[begin SOURCE EXTRACT]

Performance is increased, because each successive block of data in a
stream is written to the next device in the array. Failure of one
device will affect all data. This will provide a performance
enhancement by striping data across multiple disks. This will not
improve fault tolerance, it will in fact decrease
fault tolerance.
- RAID 1: Mirroring and Duplexing
- provides fault tolerance by writing the same data
to two drives. Two mirrored drives
use the same controller card. Two duplexed
drives each have their own controller card. Aside from that difference,
mirroring and duplexing are the same: Two drives are set up so that
each is a copy of the other. If one fails, the other is available.
- RAID 2: Disk
striping with parity. Not widely used. Neither is RAID 3 or RAID 4.
- RAID 5: Parity saved
separately from data - Provides fault tolerance by a different method. Data
is striped across several drives, but parity
data for each stripe is saved on a drive that does not hold data for
that stripe. Workstations cannot use this method. It is only supported
by server operating systems.
- RAID 0+1: Striping and Mirroring
- uses a striped array like RAID 0,
but mirrors the striped array onto another
array, kind of like RAID 1
The chapter mentions that backups for database systems
are more complex, partly due to needing to take them down for the
backup, and partly due to needing to use a specialized backup program
that maintains the relations between data elements. For a database that
is in constant use, a lock and copy method is not practical. It is
better to pursue a live copy method, such as the continuous database
protection scheme mentioned on page 101.
Backup plans should be part or normal operations, but recovery
plans are typically part of contingency planning. Since recovery cannot
be done if backups were never done, the text includes both concepts in
this chapter.

[end SOURCE EXTRACT]

WHAT TO WORK ON:
a. Reproduce the RAID and backup passage word for word, starting with "- RAID 1: Mirroring" and going on through "3 or RAID 4.".
b. Name every RAID level mentioned anywhere in the RAID and backup passage.

[begin DATA LINES]

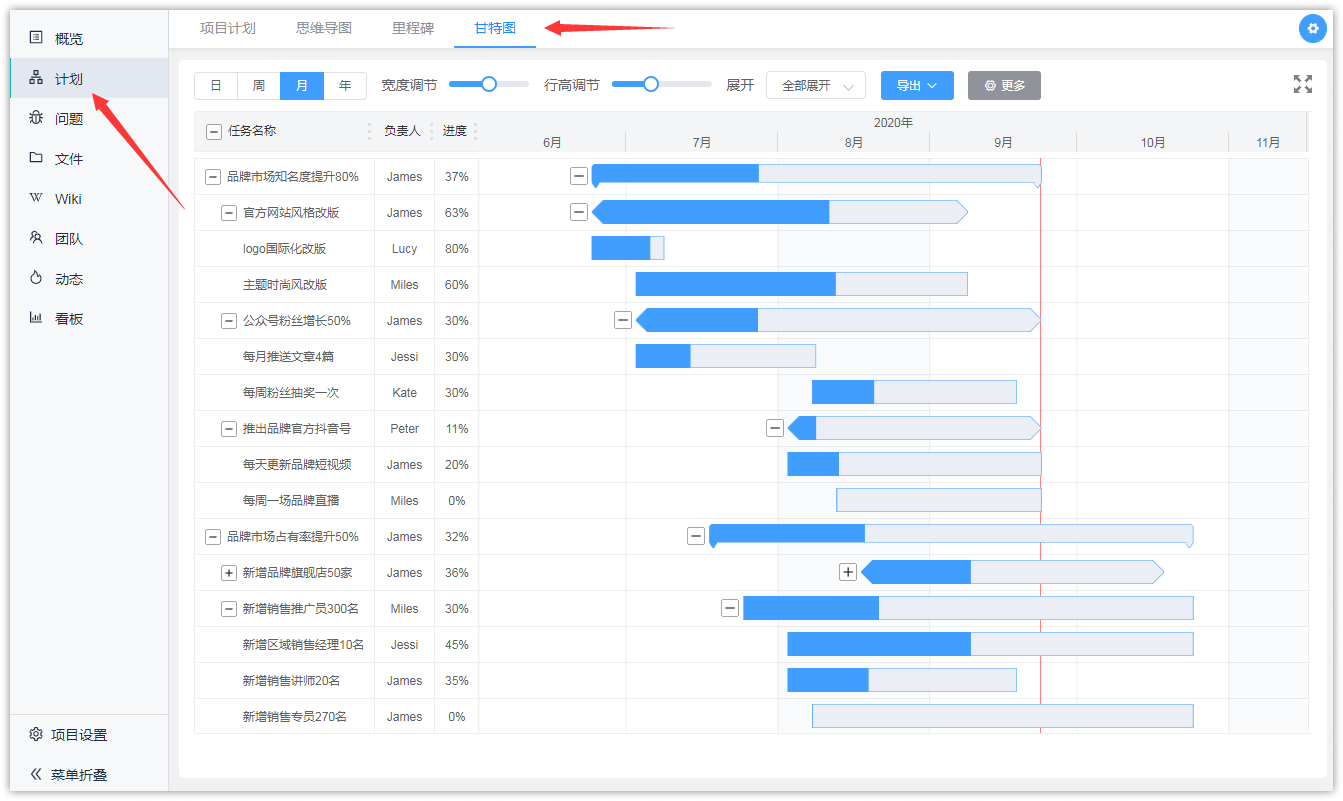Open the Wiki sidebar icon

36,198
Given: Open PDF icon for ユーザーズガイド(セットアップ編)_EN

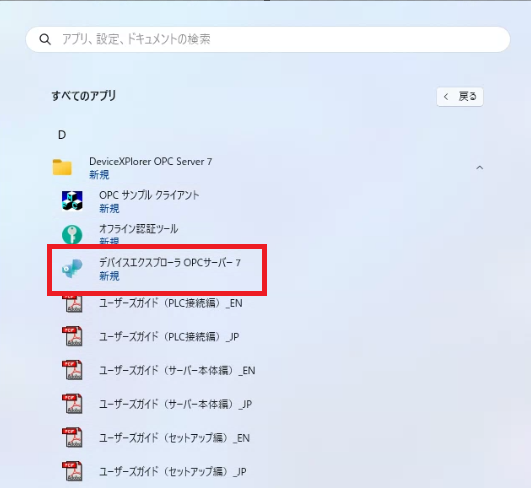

[end DATA LINES]
[begin DATA LINES]

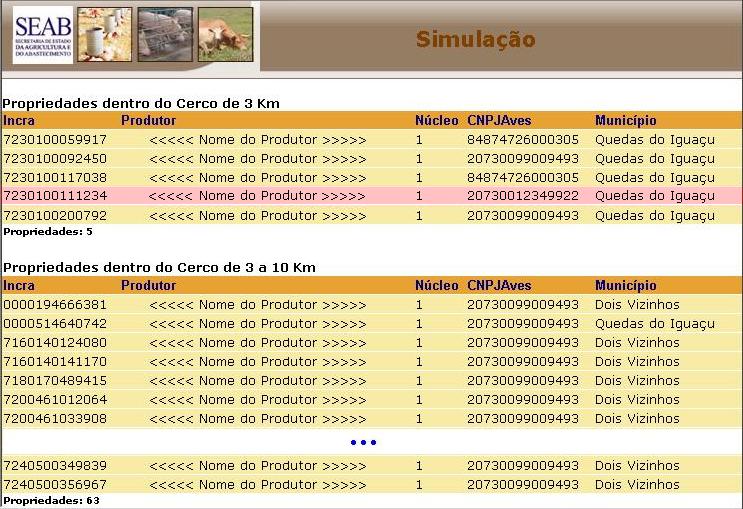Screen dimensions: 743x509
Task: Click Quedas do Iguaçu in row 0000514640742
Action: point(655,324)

[end DATA LINES]

FULL ANSWERS:
a.
- RAID 1: Mirroring and Duplexing
- provides fault tolerance by writing the same data
to two drives. Two mirrored drives
use the same controller card. Two duplexed
drives each have their own controller card. Aside from that difference,
mirroring and duplexing are the same: Two drives are set up so that
each is a copy of the other. If one fails, the other is available.
- RAID 2: Disk
striping with parity. Not widely used. Neither is RAID 3 or RAID 4.

b. RAID 0, RAID 1, RAID 2, RAID 3, RAID 4, RAID 5, RAID 0+1